What is being asked: Copy out the lines word for word, from the line with "Where should I" through the last line.

Data provided:
---------------
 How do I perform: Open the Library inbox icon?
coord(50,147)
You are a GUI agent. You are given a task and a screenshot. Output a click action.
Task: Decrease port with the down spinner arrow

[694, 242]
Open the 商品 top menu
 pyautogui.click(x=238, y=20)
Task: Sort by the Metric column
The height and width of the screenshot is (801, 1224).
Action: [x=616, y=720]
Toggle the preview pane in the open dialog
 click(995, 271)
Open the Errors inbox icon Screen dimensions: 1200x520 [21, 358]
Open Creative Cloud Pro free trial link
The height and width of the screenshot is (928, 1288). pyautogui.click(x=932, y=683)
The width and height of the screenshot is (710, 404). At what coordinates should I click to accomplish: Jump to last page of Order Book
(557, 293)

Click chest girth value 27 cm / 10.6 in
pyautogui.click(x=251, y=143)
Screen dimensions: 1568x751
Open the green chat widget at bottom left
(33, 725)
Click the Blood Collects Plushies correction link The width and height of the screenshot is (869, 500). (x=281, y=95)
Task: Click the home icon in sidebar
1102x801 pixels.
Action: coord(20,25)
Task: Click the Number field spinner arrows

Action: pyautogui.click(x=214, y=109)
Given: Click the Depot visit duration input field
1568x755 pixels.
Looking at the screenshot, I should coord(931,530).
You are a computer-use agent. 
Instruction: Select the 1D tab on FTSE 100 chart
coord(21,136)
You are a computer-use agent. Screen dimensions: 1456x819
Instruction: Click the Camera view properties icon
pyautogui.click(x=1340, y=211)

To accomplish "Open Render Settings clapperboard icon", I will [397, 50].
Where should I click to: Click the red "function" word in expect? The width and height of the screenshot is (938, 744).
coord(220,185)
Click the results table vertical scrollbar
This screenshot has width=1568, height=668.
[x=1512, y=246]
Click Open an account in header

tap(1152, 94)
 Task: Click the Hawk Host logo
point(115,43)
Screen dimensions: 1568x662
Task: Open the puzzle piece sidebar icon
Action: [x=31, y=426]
---------------
The output:
Where should I click to: Click the red "function" word in expect? The width and height of the screenshot is (938, 744).
coord(220,185)
Click the results table vertical scrollbar
This screenshot has width=1568, height=668.
[x=1512, y=246]
Click Open an account in header

tap(1152, 94)
 Task: Click the Hawk Host logo
point(115,43)
Screen dimensions: 1568x662
Task: Open the puzzle piece sidebar icon
Action: [x=31, y=426]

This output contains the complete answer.